Data provided Block Start

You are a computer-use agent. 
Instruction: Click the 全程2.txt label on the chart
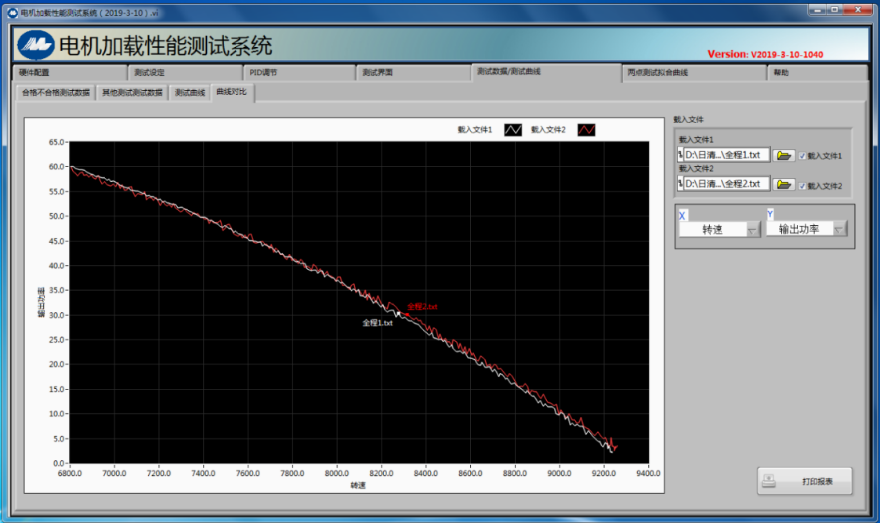click(x=422, y=306)
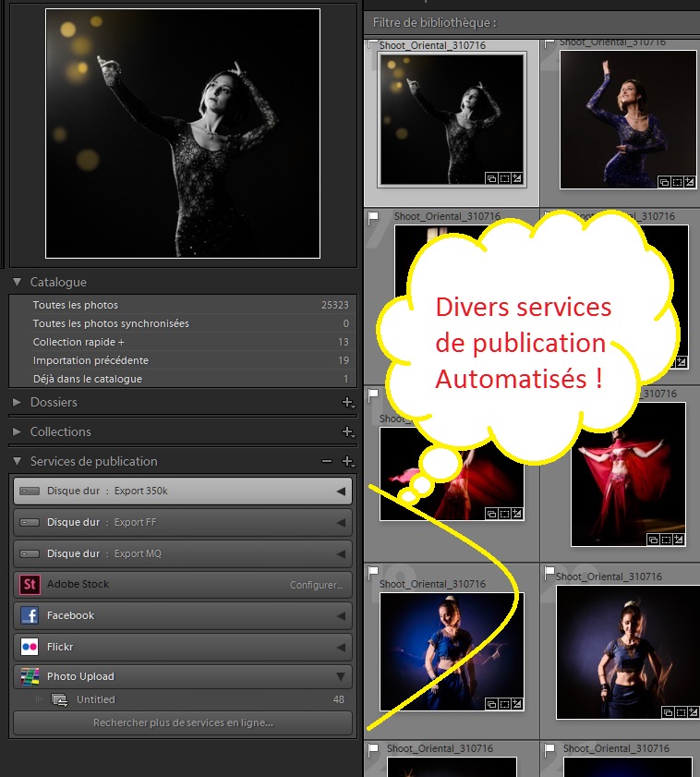
Task: Click the Facebook publish service icon
Action: click(x=30, y=616)
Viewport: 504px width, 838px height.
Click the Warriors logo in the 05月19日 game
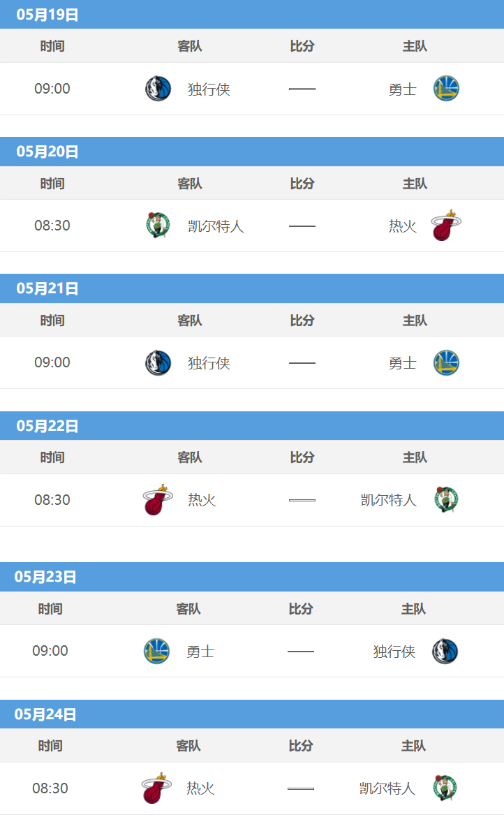pyautogui.click(x=446, y=89)
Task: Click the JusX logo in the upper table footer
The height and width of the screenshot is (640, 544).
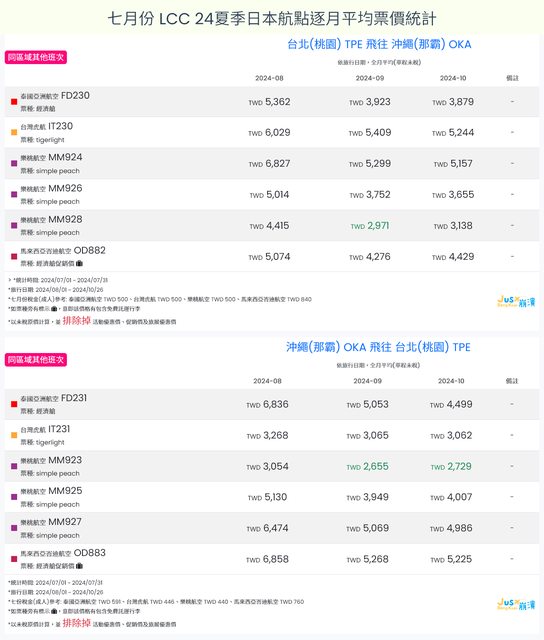Action: (x=516, y=301)
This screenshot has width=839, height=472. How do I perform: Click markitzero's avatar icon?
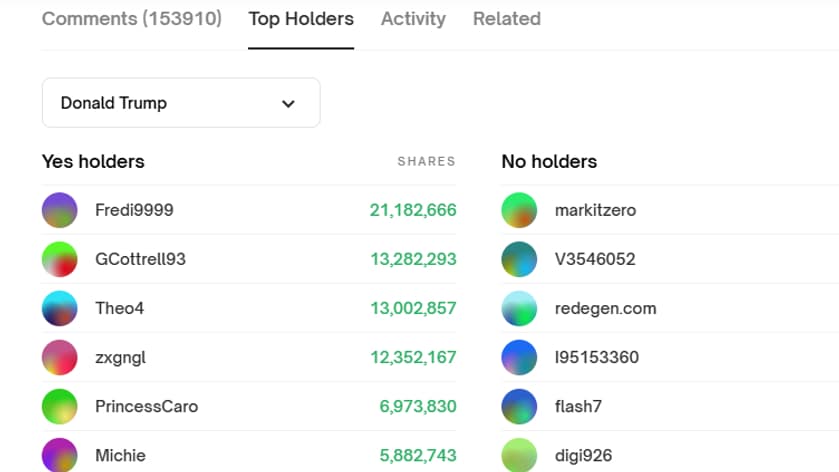pyautogui.click(x=519, y=210)
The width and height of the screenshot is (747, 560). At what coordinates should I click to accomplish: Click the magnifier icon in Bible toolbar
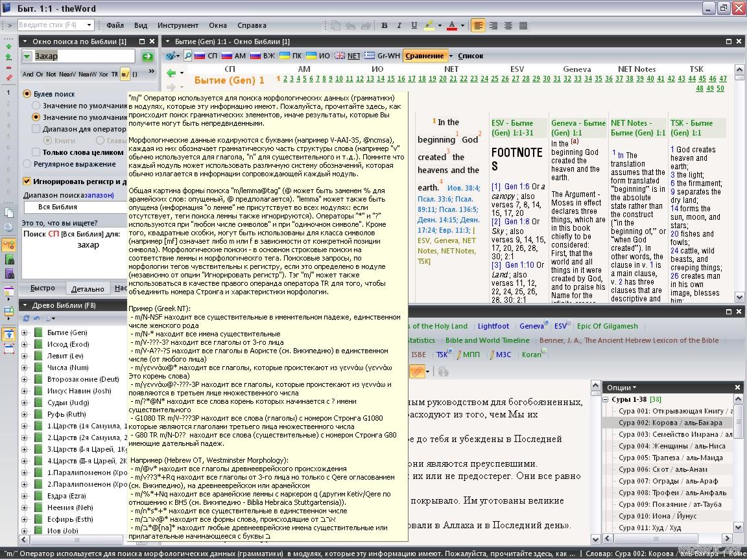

Data provided Block End

▶ _Exercise aim_
When you find the line that contains "The height and", retype it and every line after it through the end of the data above, exactly, with no pictures.

▶ _Solution to the exercise_
The height and width of the screenshot is (640, 544).
Action: (x=516, y=301)
This screenshot has width=839, height=472. How do I perform: Click markitzero's avatar icon?
pyautogui.click(x=519, y=210)
The width and height of the screenshot is (747, 560). At what coordinates should I click to accomplish: Click the magnifier icon in Bible toolbar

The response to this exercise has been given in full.